When Misconfigurations Open the Door to Russian Attackers

Misconfigurations are one of the most common causes of data breaches. According to the Identity Theft Resource Center (ITRC), configuration mistakes were responsible for a third of data breaches that resulted from human error in 2021. Some of these incidents involved misconfigured firewalls that allowed access to internal systems. Others involved unauthorized access to corporate cloud systems and servers.

Misconfigurations and State-Sponsored Attacks

Looking ahead, misconfigurations won't likely diminish in prevalence. In fact, Gartner predicted that 99% of cloud security incidents "will be the customer's fault" as a result of misconfigurations by 2023, per Infosecurity Magazine. Threat actors are just too familiar with misconfigurations to give them up as an attack vector. This holds true even for nation-state actors like those in Russia.

To illustrate, let’s examine a couple of recent cases where state-sponsored actors from Russia used misconfigurations to their advantage.

Preying on an NGO with PrintNightmare

In mid-March, the U.S. Cybersecurity & Infrastructure Security Agency (CISA) announced that it had detected malicious online activity tracing back to May 2021. The attack began when state-sponsored Russian threat actors exploited a misconfigured account set to default multi-factor authentication (MFA) protocols at a non-governmental organization (NGO). The attackers used this activity to enroll a new device into the victim's MFA scheme and access its network. 

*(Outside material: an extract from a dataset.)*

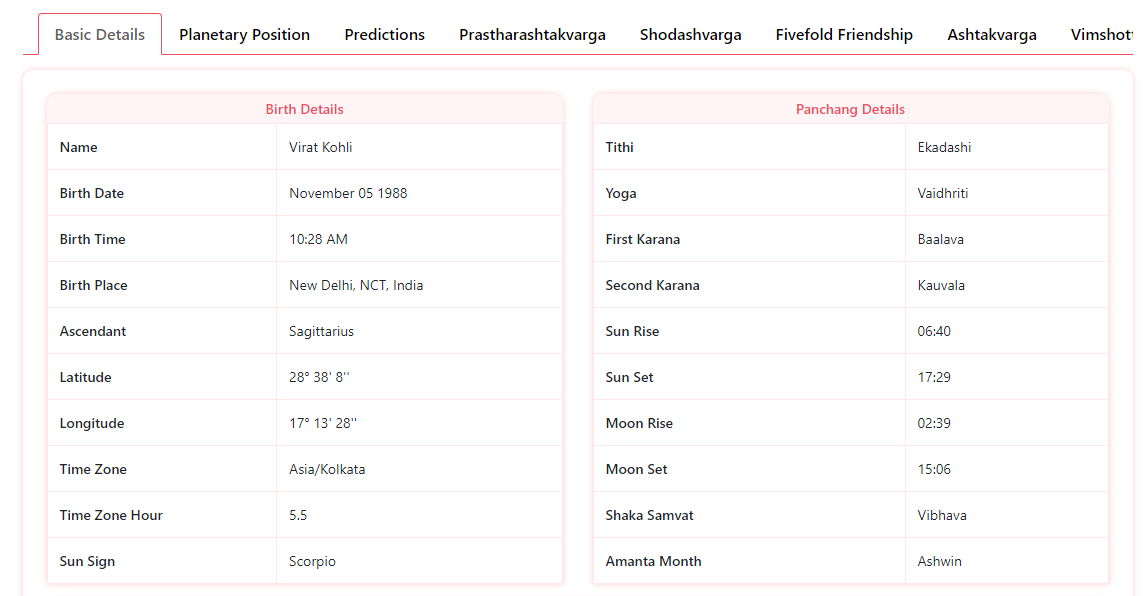Select the Predictions tab

[x=384, y=35]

At that point, the malicious actors exploited PrintNightmare. Detected as CVE-2021-34526, PrintNightmare refers to a Windows Print Spooler vulnerability that enables someone to execute arbitrary code with system privileges. The Russian attackers ultimately abused the flaw using a popular authenticator app. In doing so, they gained access to cloud and email accounts for the purpose of exfiltrating data from the NGO.

Interruption of a Satellite Broadband Service

Around the same time as CISA's alert, American communications company Viasat announced that a cyber-attack against its high-throughput telecommunications satellite network had disrupted its KA-SAT consumer satellite broadband service. While the company said that the incident hadn't affected most of its users, it clarified that the cyber-attack had affected several thousand customers in Ukraine and other fixed broadband customers in Europe.

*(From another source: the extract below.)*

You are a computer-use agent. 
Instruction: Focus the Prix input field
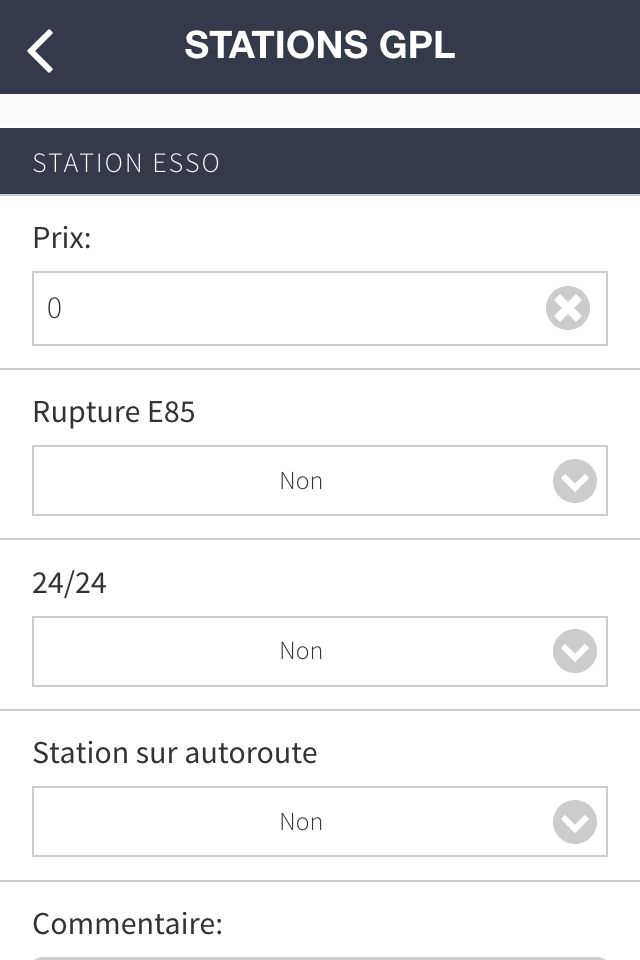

In the process of investigating the cyber-attack, Viasat learned that threat actors had gained access to a trusted management segment of the KA-SAT network by exploiting a misconfiguration in a VPN appliance. They had then moved laterally to another privileged network segment before executing management commands across numerous residential modems. Those commands overwrote their flash memory and prevented them from connecting to the network.

How Organizations Can Defend Against Russian Attackers

Organizations need a way to harden their systems, eliminate security misconfigurations, and thereby defend themselves against Russian attackers. This is where CIS SecureSuite Membership comes in. Members receive access to the CIS Benchmarks for eliminating misconfigurations by hardening specific technologies in their environments. They can also access tools that help to coordinate and optimize their hardening efforts. These tools provide help with the following:

• Evaluating conformance to the recommendations in the CIS Benchmarks, thus saving valuable time and resources in the process. Learn more about CIS-CAT Pro.
• Automating the process of meeting the recommendations of a CIS Benchmark by importing GPOs into their group policy management console and pushing them out to their machines. Learn more about CIS Build Kits.
• Downloading the CIS Benchmarks and tailoring their guidance based on evolving security needs.
• Accessing CIS Benchmark Communities, signing up for webinars and other trainings, as well as accessing other resources such as the CIS Critical Security Controls (CIS Controls). Learn more about CIS WorkBench.
• Tracking, prioritizing, and measuring your implementation of the CIS Controls, which include CIS Control 4: Secure Configuration of Enterprise Assets and Software. Learn more about CIS Controls Self Assessment Tool (CSAT) Pro.

In addition to the tools discussed above, organizations can use the guidance released by CIS along with the Multi-State and Elections Infrastructure Information Sharing Analysis Centers (the MS-ISAC and the EI-ISAC) to further protect themselves against potential Russian cyber-attacks. The guidance is specific to U.S. State, Local, Tribal, and Territorial (SLTT) government organizations, but much of it applies to other entities, as well. These recommendations include turning on MFA for any system that offers it, enabling logging on to any device that is capable, and developing or updating an incident response (IR) plan.

Shutting Down Misconfigurations

Russian attackers and other malicious actors will continue to seize upon misconfigurations whenever they find them. This is why organizations need to limit the incidence of misconfigurations in their environments as much as possible. Using a CIS SecureSuite Membership, organizations can automate the process of assessing their current configurations and implementing more secure configurations. These efforts create the foundation for a robust cyber defense program going forward.